→ TEXT SEGMENT:
::::::

American Journal of Modern Physics
Volume 4, Issue 3, May 2015, Pages: 138-148

Decoherence of Polaron in Asymmetric Quantum Dot Qubit Under an Electromagnetic Field

Alain Jerve Fotue1, *, Sadem Christian Kenfack1, Nsangou Issofa1, Maurice Tiotsop1, Michel Pascal Tabue Djemmo1, 3, Amos Veyongni Wirngo1, Hilaire Fotsin2, Lukong Cornelius Fai1

1Mesoscopic and Multilayers Structures Laboratory, Department of Physics, Faculty of Science, University of Dschang, Dschang, Cameroon

2Laboratory of Electronics and Signal Processing, Department of Physics, Faculty of Science, University of Dschang, Dschang, Cameroon

3Laboratory of Mechanics and Modeling of Physical Systems, Faculty of Science, University of Dschang, Dschang, Cameroon

Email address:

(A. J. Fotue)

::::::

→ GIVEN DATA:

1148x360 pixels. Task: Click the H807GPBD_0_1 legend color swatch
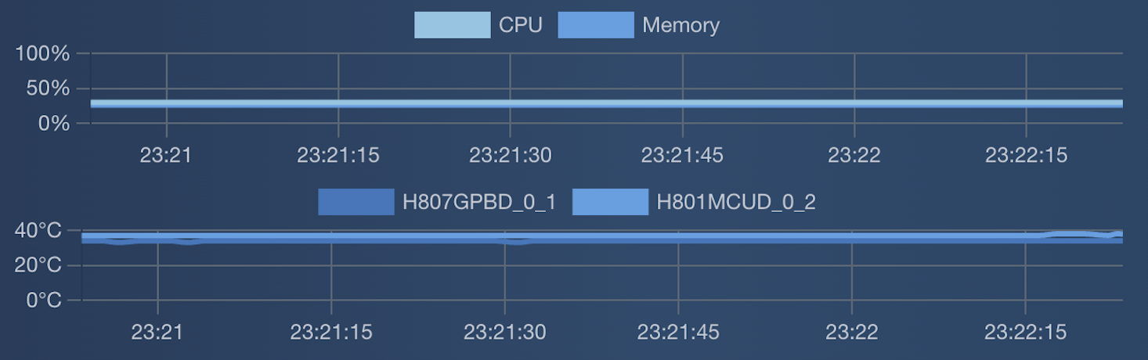point(356,202)
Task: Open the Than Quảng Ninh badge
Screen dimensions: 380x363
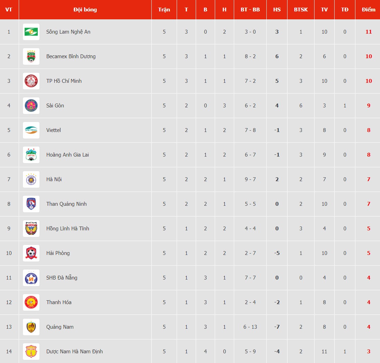Action: pyautogui.click(x=31, y=204)
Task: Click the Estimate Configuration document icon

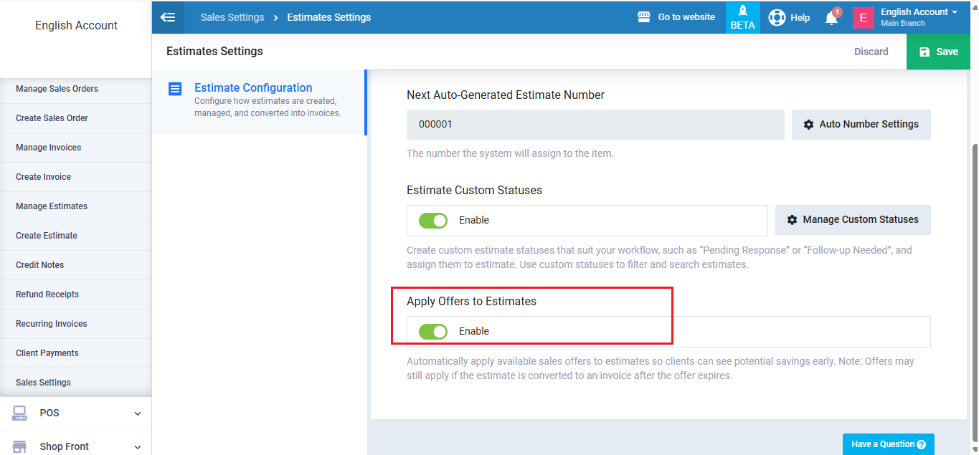Action: 175,89
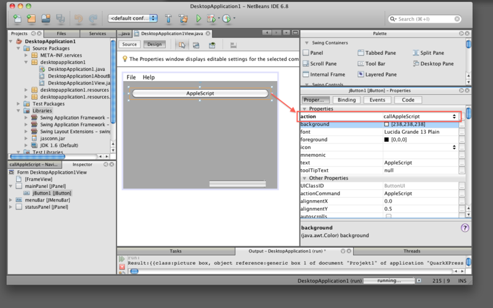Switch to Design view toggle

(153, 44)
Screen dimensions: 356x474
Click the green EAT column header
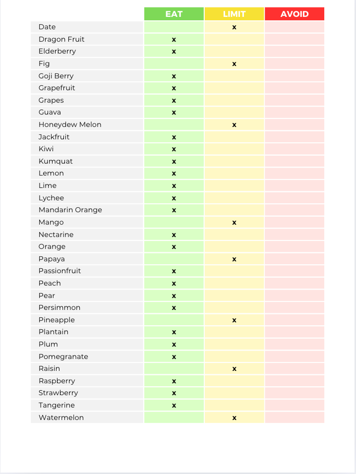[174, 14]
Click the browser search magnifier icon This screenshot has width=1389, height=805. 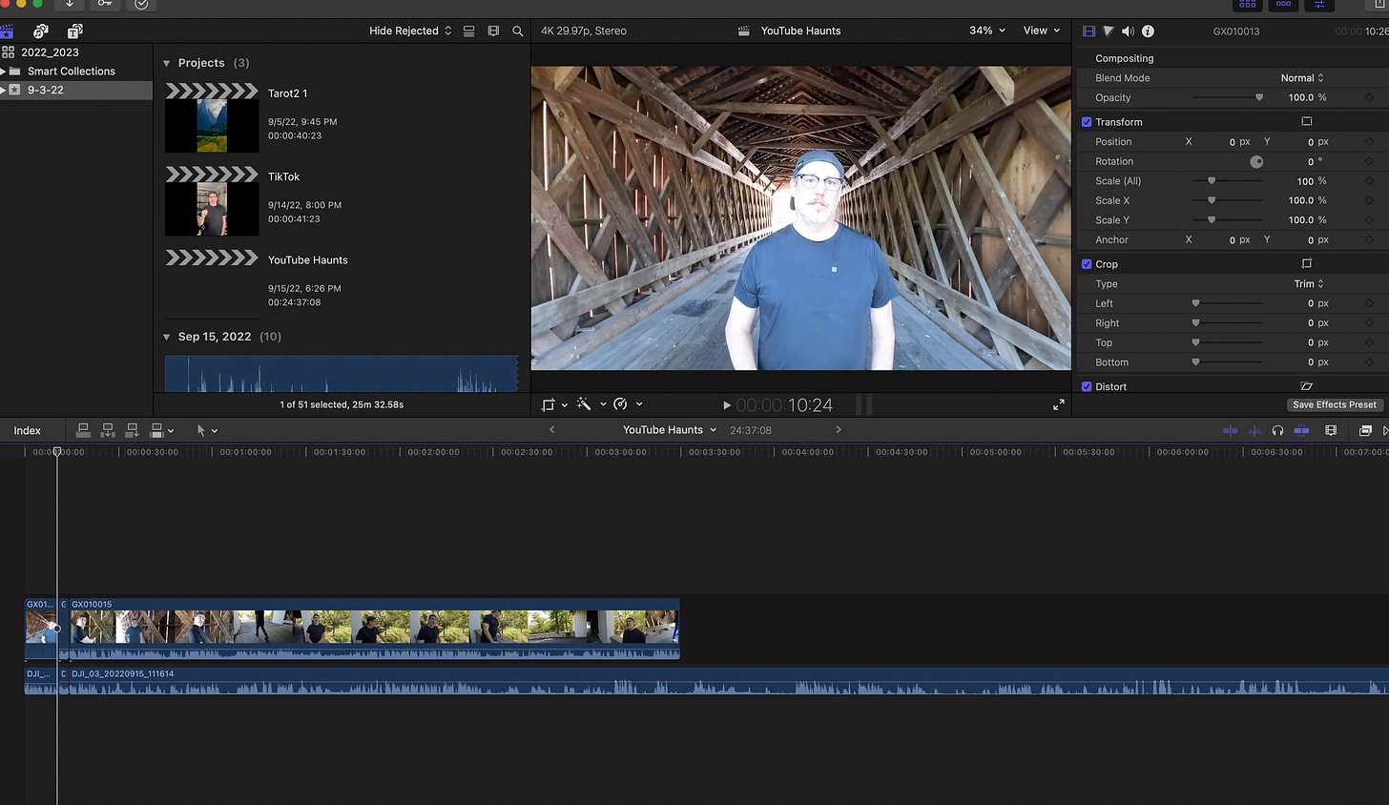(x=518, y=31)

::::::

→ GOAL 1: On which pages of the journal does the article on polaron decoherence appear?
→ GOAL 2: Write the text that follows the last line of the polaron decoherence article header.

→ RESPONSE 1: Pages 138-148

→ RESPONSE 2:
To cite this article:

Alain Jerve Fotue, Sadem Christian Kenfack, Nsangou Issofa, Maurice Tiotsop, Michel Pascal Tabue Djemmo, Amos Veyongni Wirngo, Hilaire Fotsin, Lukong Cornelius Fai. Decoherence of Polaron in Asymmetric Quantum Dot Qubit Under an Electromagnetic Field. American Journal of Modern Physics. Vol. 4, No. 3, 2015, pp. 138-148. doi: 10.11648/j.ajmp.20150403.16


Abstract: In this paper, we investigate the time evolution of the quantum mechanical state of a polaron using the Pekar type variational method on the electric-LO-phonon and the magnetic-LO-phonon strong coupling in a quantum dot. We obtain the Eigen energies and the Eigen functions of the ground state and the first excited state, respectively. In a quantum dot, this system can be viewed as a two level quantum system qubit. The superposition state polaron density oscillates in the quantum dot with a period when the polaron is in the superposition of the ground and the first-excited states. The spontaneous emission of phonons causes the decoherence of the qubit. We show that the density matrix of the qubit decays with the time while the coherence term of the density matrix element  decays with the time as well for different coupling strengths, confinement lengths, and dispersion coefficients. The Shannon entropy is evaluated in order to investigate the decoherence of the system.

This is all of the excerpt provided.